This week, Microsoft is finally sending the often slow but always meme-able Internet Explorer to the grave. A year ago, the company announced its intention to retire the application, and starting today, it will stop supporting the 27-year-old era-defining browser.
Microsoft, instead, will direct users to its Edge browser that launched in 2015, according to AP. To help with the transition, Microsoft has provided tips and guides to help users adjust to Edge (check out PopSci’s intro to Edge here). The company is also migrating user data such as passwords, favorites, history and cookies over to Edge. Microsoft said that it’s going to permanently disable Internet Explorer in a future update and delete the icon from users’ devices.
[Related: Congress is coming for big tech—here’s how and why]
“We are announcing that the future of Internet Explorer on Windows 10 is in Microsoft Edge.
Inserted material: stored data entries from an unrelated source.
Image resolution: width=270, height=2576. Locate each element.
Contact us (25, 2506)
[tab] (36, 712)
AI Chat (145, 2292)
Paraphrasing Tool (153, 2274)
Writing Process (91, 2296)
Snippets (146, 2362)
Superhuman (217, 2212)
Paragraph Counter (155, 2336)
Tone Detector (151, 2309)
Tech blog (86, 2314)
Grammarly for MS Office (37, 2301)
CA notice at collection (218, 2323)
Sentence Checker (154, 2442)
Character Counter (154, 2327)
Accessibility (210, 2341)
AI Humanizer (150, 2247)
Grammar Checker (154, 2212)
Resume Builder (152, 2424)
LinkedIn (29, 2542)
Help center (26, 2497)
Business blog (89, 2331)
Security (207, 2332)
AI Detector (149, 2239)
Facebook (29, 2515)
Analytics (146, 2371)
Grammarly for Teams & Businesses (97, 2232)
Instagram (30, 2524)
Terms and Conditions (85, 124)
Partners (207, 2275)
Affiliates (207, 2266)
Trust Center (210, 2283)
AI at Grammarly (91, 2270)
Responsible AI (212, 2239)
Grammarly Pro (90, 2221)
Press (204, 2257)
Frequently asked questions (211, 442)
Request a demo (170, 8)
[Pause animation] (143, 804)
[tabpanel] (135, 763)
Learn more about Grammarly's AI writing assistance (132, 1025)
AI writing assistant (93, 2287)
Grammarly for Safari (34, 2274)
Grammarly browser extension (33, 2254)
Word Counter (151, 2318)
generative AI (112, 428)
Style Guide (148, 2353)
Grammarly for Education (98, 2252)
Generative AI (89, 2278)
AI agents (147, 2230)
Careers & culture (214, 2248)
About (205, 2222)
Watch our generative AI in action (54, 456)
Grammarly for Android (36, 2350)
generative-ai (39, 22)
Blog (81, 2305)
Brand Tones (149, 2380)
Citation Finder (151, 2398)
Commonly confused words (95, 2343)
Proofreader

Not only is Microsoft Edge a faster, more secure and more modern browsing experience than Internet Explorer, but it is also able to address a key concern: compatibility for older, legacy websites and applications,” Sean Lyndersay, general manager of Microsoft Edge Enterprise, wrote in the announcement last year. “Microsoft Edge has Internet Explorer mode (“IE mode”) built in, so you can access those legacy Internet Explorer-based websites and applications straight from Microsoft Edge.”
The reasons for the change, Lyndersay noted, is that Edge could better support both legacy and modern websites, has better, more advanced in-browser features, and has bolstered security. First released in 1995, Internet Explorer, on the other hand, has been notoriously buggy and easy-to-hack.
“In today’s evolved security landscape, it’s also important that Microsoft Edge is more agile when responding to security vulnerabilities,” Lyndersay wrote. “While Internet Explorer 11 packaged security updates monthly, Microsoft Edge can issue security patches for immediate vulnerabilities within days, if not hours.”
Internet Explorer now joins other famed old-school products from its generation, like the iPod, in the legacy tech memorial, living on only as bytes of our collective memory.